== Collected data ==
Start of Block
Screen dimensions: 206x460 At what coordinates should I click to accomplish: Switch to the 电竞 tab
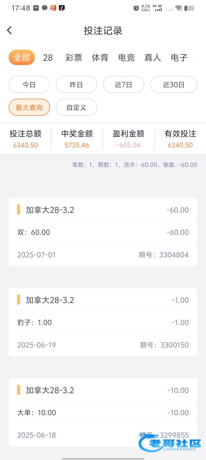(x=126, y=58)
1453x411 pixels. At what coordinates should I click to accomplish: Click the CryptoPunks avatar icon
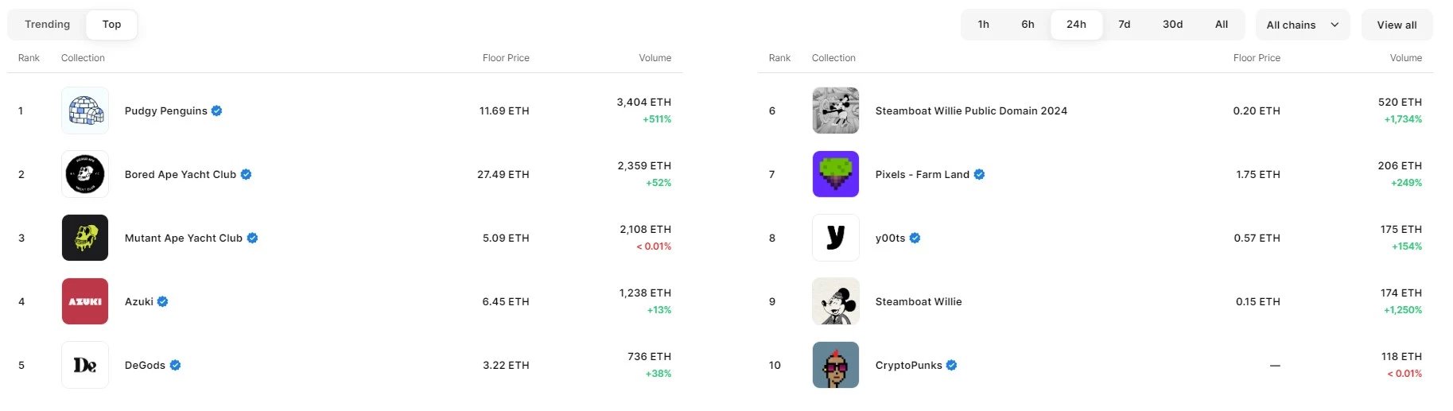[835, 365]
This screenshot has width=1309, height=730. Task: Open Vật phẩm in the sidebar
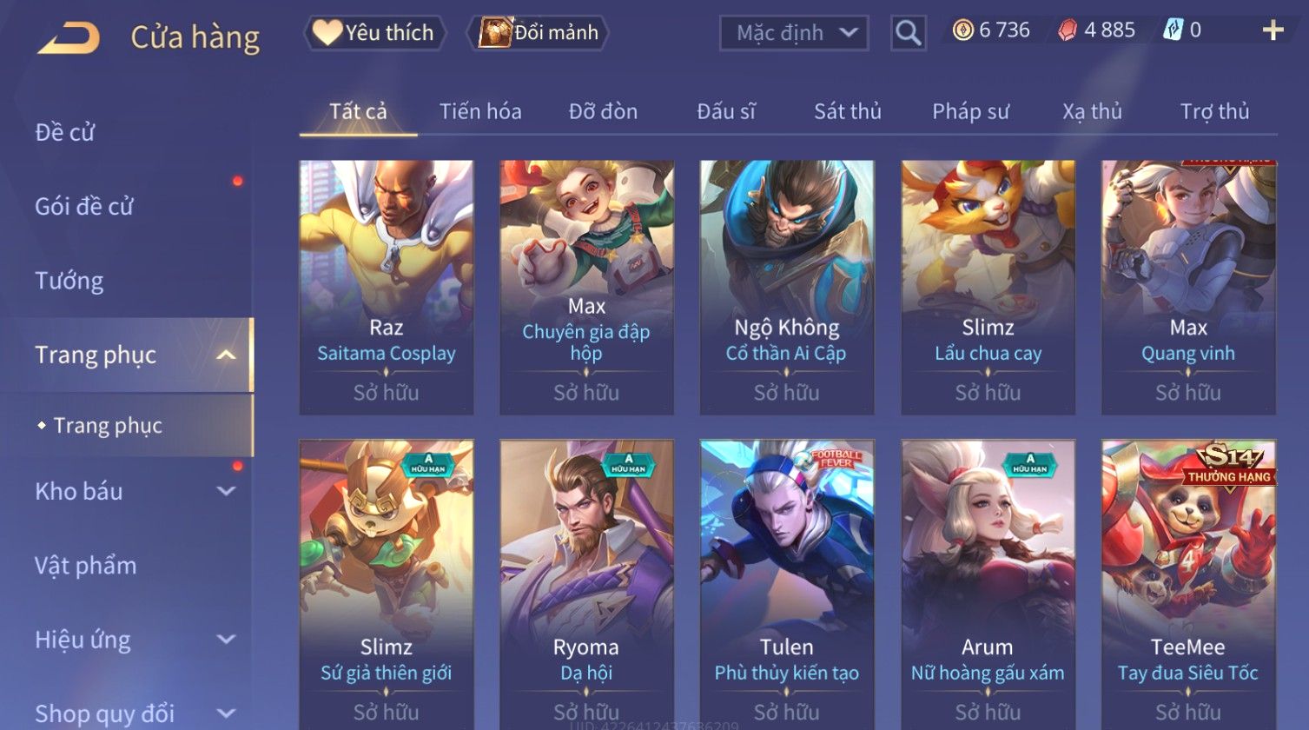(x=85, y=566)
End of Block
== Required work ==
Write the data above out exactly. Leave out any pictures.

== Solution ==
Screen dimensions: 206x460 At what coordinates should I click to accomplish: Switch to the 电竞 tab
(x=126, y=58)
1453x411 pixels. At what coordinates should I click to accomplish: Click the CryptoPunks avatar icon
[835, 365]
This screenshot has width=1309, height=730. Task: Open Vật phẩm in the sidebar
(x=85, y=566)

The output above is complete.